Foram condenados, também, os procuradores das empresas “fantasmas” Karin Elizabeth Bornsschein, Everson Paulo Zuba, Altair Bora e Orlando Luiz Miranda, todos a 6 anos e 9 meses, em regime semi-aberto, além de 80 dias-multa a meio salário mínimo cada dia. O réu Erich Fuchs também foi condenado à mesma pena, porém à razão de um salário-mínimo cada unidade. Como o juiz negou a Fuchs e De Veer o direito de apelar em liberdade (por duas condenações anteriores os réus não registram bons antecedentes), novos mandados de prisão foram expedidos e cumpridos ontem, no Centro de Observação Criminológica e Triagem (COT), situado anexo ao Presídio do Ahu, onde os réus estão recolhidos desde quinta-feira.

Denúncia

De acordo com a denúncia, os réus teriam se utilizado das empresas fantasmas Asempre -Consultoria e Assessoria Empresarial Ltda; KWO Administradora de Bens e Participações Ltda.; Comércio de Cereais WP Ltda.; Condel Representações Ltda; Dorbon Administração de Bens e Serviços Ltda.; Livraria Adonai Ltda.; Barretos Distribuidora de Carnes Ltda.; Alpha CPT S/C Ltda. e Senegal Com. de Exp. e Imp. e Transp. Ltda, para transferência de valores entre as contas das referidas empresas, mediante autorização firmada por Fuchs e De Veer. A omissão dessas transferências, segundo a denúncia, teria implicado na sonegação de inúmeros tributos. Segundo o juiz, “pelos elementos de convicção jungidos aos autos não paira a menor dúvida das manobras ilícitas levadas a cabo pelos réus Gerhard e Ernesto, com o auxilio dos demais. De fato, apesar de as empresas estarem inativas ou não existirem, os réus efetuaram diversas aplicações financeiras em seus nomes (empresas de fachada), utilizando-se de várias manobras contábeis e bancárias para justificar o ingresso de valores provenientes dos lucros obtidos com a venda irregular dos títulos do Estado de Santa Catarina. Assim, a conclusão só pode ser de que os recursos movimentados em nome dessas empresas “laranjas ou fantasmas” pertenciam à Transcorp, mas eram mantidos à margem da contabilidade”.

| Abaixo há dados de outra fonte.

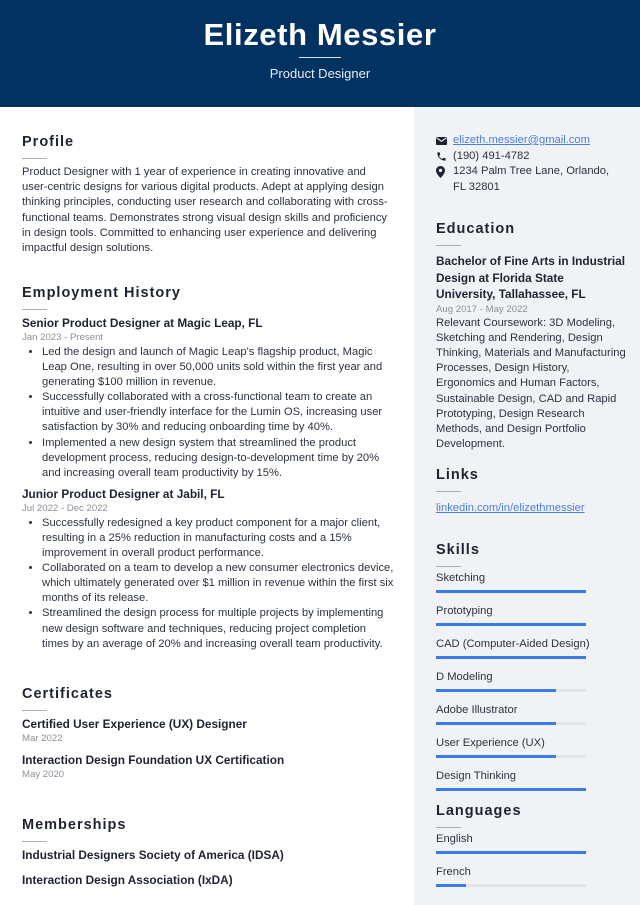  What do you see at coordinates (476, 229) in the screenshot?
I see `education-heading: Education` at bounding box center [476, 229].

O juiz considerou decisiva a participação de Nilson dos Santos, já que para a concretização da fraude “houve uma efetiva participação da administração da agência do Banco do Brasil, a qual era desempenhada à época dos fatos pelo acusado Nilson”.

Na quarta-feira os empresários haviam sido condenados e presos por sonegação de tributos em mais de R$ 300 milhões, à pena de 4 anos, 9 meses e 18 dias de reclusão, em regime semi-aberto, e ao pagamento de 240 dias-multa, cada unidade fixada em 25 salários-mínimos. Como já tinham condenação anterior, em setembro de 2003, por evasão de divisas não puderam apelar em liberdade.